Periodic Reporting for period 1 - Optoheart (All-optical framework for the correlative imaging of cardiac meso-scale cytoarchitecture and multi-scale electrical conduction)
Berichtszeitraum: 2019-09-01 bis 2021-08-31
Light-sheet microscopy (LSM) has proven a useful tool in bioimaging to image whole organs with high frame rates at cellular resolution and, in combination with tissue clearing methods, is often employed to reconstruct the cyto-architecture over entire organs. Inherently to LSM, however, residual opaque objects, always present to some extent even in extremely well optically cleared samples, cause stripe artifacts, which, in the best case, severely affect image homogeneity and, in the worst case, completely obscure features of interest. Since whole organ datasets now routinely comprise several terabytes, automated tools to count, trace, or segment features of interest are needed to extract meaningful insights. It is therefore necessary to devise technical solutions to increase fidelity in imaging and relax computational demands on the algorithms used to turn data into knowledge.

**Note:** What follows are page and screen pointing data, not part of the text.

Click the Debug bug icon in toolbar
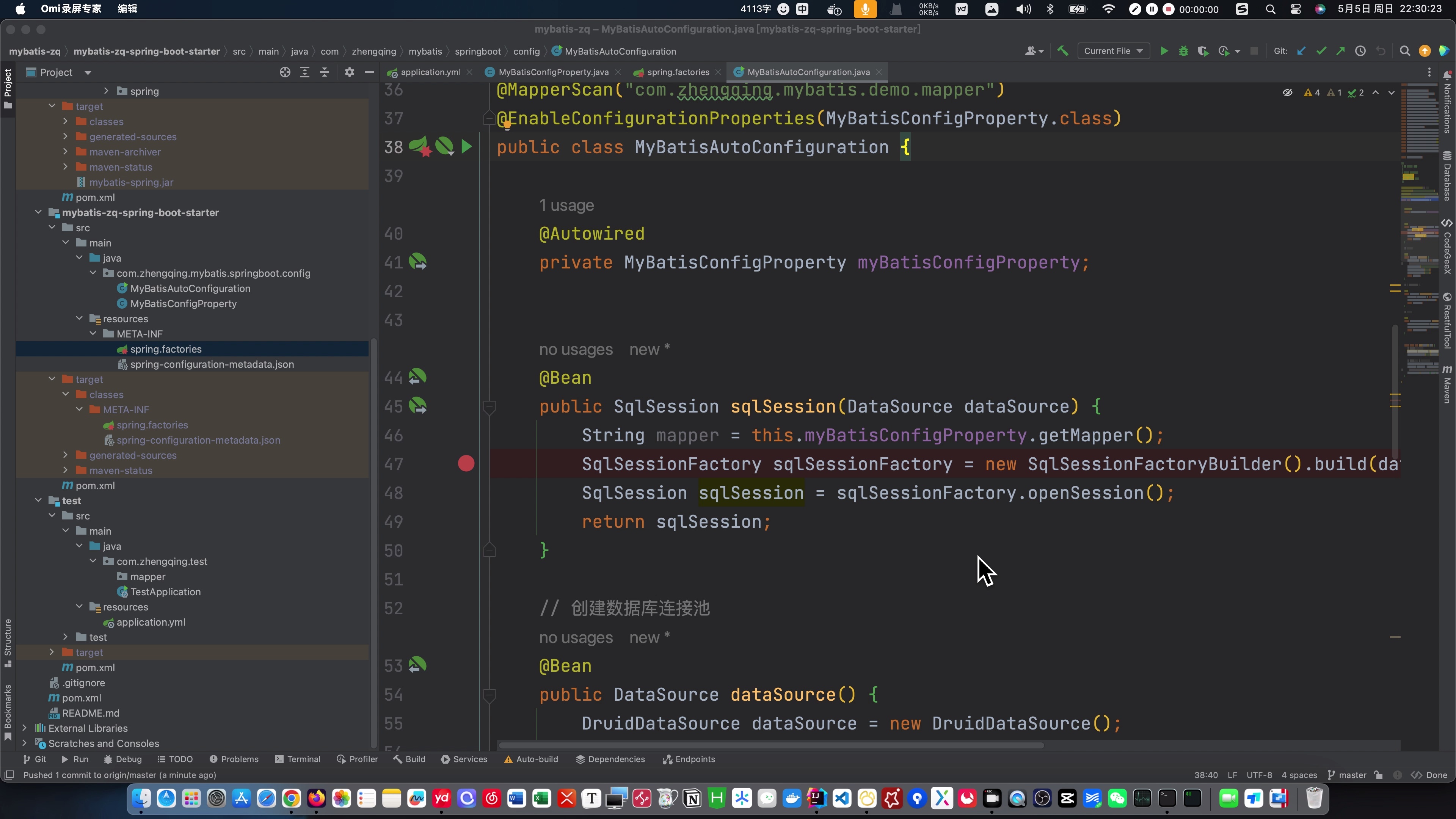1456x819 pixels. [1183, 51]
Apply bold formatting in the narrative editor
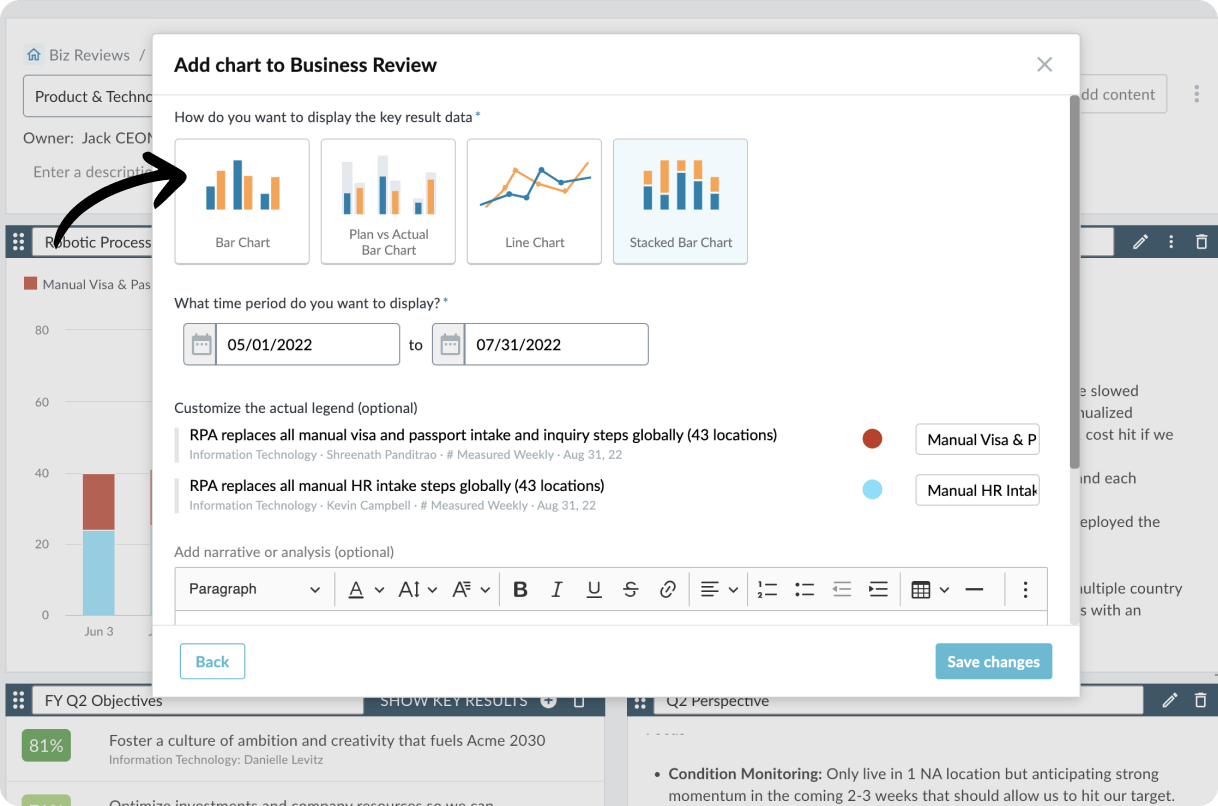Viewport: 1218px width, 806px height. coord(520,589)
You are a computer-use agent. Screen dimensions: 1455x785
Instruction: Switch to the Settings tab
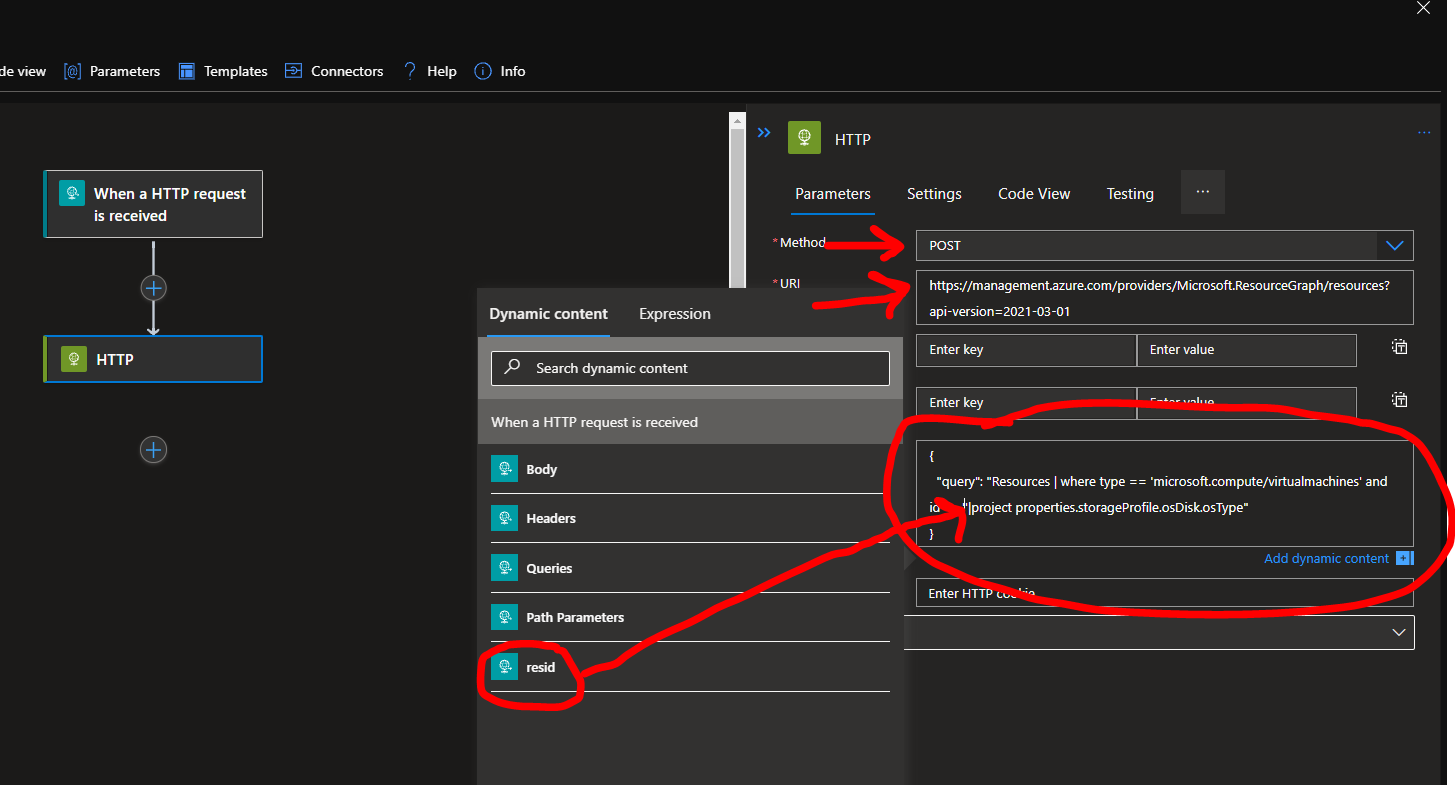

In this study, we will develop innovative microscopy technology to measure cardiac tissue structure over the whole intact mouse heart and create maps of non-conducting tissue in health and disease. These structural maps of conducting and non-conducting tissue will inform previously obtained measurements of cardiac electric activity and allow to relate cardiac function back to its structure. This will provide us with vital information not only for our understanding of fundamental heart electrophysiology which will be translated to new medical treatments to for cardiac arrhythmias.
Furthermore, it was noticed that images acquired with on-photon excitation presented significant illumination inhomogeneity in the form of striping artefacts, mostly due to absorption and scattering from occlusions within the cleared sample. In Ricci et al (Ricci, Pietro, et al. "Fast multi-directional DSLM for confocal detection without striping artifacts." Biomedical Optics Express 11.6 (2020): 3111-3124., [2]), we published demonstrated the suppression of these striping artefacts using acousto optical deflectors (AODs) to dynamically pivot the exciting light sheet. Crucially, this method preserves its compatibility with confocal line detection for improved background reduction. These achievements pave the way to more quantitative structural studies in cleared tissue samples.
Based on this expertise, we published a review paper (Ricci, Pietro, et al. "Removing striping artifacts in light-sheet fluorescence microscopy: A review." Progress in Biophysics and Molecular Biology (2021), [3]) in which we outline the advantages, performances and limitations of stripe artefact reduction in light-sheet microscopy.